> _READING TEXT_:

Borg – Deduplicating archiver with compression and encryption

100 points by rubyn00bie 15 hours ago

I switched to restic (https://restic.net/) and the backrest webui (https://github.com/garethgeorge/backrest) for Windows support. Files are deduplicated across machines with good compression support.

jeltz 6 hours ago

One big advantage of using restic is that its append only storage actually works unlike for Borg where it is just a hack.
sureglymop 9 hours ago

I also use restic and do backups to append-only rest-servers in multiple locations.
I also back up multiple hosts to the same repository, which actually results in insane storage space savings. One thing I'm missing though is being able to specify multiple repositories for one snapshot such that I have consistency across the multiple backup locations. For now the snapshots just have different ids.
- linsomniac 4 hours ago
  
  >back up multiple hosts to the same repository
  I haven't tried that recently (~3 years), does that work with concurrency or do you need to ensure one backup is running at a time? Back when I tried it I got the sense that it wasn't really meant to have many machines accessing the repo at once, and decided it was probably worth wasting space but having potentially more robust backups. Especially for my home use case where I only have a couple machines I'm backing up. But it'd be pretty cool if I could replace my main backup servers (using rsync --inplace and zfs snapshots) with restic and get deduplication.
  - sureglymop 2 hours ago
    
    It works. In general, multiple clients can back up to/restore from the same repository at the same time and do writes/reads in parallel. However, restic does have a concept of exclusive and non-exclusive locks and I would recommend reading the manual/reference section on locks. It has some smart logic to detect and clean up stale locks by itself.

> _SUPPLIED ENTRIES_:
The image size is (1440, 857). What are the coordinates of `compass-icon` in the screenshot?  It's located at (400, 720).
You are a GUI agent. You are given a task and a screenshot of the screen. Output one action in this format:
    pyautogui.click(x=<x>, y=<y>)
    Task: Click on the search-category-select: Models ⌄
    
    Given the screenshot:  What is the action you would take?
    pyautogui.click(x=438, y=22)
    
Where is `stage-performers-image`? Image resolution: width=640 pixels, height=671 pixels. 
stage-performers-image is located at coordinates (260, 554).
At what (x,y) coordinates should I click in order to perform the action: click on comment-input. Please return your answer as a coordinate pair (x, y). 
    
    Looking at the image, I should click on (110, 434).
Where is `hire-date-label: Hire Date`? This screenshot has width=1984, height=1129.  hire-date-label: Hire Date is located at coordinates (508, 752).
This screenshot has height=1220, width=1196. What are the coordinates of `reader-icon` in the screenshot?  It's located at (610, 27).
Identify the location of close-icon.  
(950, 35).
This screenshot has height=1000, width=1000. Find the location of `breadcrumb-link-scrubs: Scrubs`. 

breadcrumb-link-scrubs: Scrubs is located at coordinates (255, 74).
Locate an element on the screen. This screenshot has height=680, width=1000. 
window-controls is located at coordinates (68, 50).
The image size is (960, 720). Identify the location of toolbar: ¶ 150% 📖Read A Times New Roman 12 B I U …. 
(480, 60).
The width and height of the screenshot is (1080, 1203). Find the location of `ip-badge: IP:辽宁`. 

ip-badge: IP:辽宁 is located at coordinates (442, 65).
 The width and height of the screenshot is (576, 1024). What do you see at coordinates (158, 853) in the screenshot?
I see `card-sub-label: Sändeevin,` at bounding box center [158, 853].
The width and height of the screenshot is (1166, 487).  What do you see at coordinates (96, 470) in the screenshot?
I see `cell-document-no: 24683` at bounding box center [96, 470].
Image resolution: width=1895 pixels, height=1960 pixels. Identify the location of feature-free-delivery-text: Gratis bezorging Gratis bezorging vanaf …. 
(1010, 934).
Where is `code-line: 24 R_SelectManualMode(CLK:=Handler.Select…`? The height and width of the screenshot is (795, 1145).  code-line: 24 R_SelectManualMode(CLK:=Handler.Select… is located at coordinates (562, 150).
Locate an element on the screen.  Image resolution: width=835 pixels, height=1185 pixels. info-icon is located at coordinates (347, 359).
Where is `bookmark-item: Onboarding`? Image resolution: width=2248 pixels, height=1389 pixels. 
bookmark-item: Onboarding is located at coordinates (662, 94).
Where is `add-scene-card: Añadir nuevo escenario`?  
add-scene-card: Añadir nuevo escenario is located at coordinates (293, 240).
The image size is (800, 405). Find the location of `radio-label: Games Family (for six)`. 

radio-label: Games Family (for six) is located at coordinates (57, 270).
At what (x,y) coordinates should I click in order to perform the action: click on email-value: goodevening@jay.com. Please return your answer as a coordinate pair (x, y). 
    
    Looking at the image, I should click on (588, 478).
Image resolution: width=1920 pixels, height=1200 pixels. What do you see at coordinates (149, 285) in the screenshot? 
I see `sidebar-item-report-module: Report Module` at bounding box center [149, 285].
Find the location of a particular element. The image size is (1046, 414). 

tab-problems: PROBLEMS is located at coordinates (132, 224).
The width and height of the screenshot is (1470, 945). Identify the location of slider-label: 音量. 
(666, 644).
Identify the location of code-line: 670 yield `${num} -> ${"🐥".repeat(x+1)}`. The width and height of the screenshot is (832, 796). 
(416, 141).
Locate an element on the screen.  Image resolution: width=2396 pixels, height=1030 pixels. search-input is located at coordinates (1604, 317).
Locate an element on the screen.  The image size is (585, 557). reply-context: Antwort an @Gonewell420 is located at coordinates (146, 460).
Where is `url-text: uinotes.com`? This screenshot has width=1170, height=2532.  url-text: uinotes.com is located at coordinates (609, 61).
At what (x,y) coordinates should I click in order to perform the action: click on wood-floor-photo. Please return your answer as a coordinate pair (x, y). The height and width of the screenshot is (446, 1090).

> _WORK REQUEST_: Copy the Borg thread from "100 points by" to "just a hack.", replacing "Windows" with "Linux".

> _EXPECTED ANSWER_:
100 points by rubyn00bie 15 hours ago

I switched to restic (https://restic.net/) and the backrest webui (https://github.com/garethgeorge/backrest) for Linux support. Files are deduplicated across machines with good compression support.

jeltz 6 hours ago

One big advantage of using restic is that its append only storage actually works unlike for Borg where it is just a hack.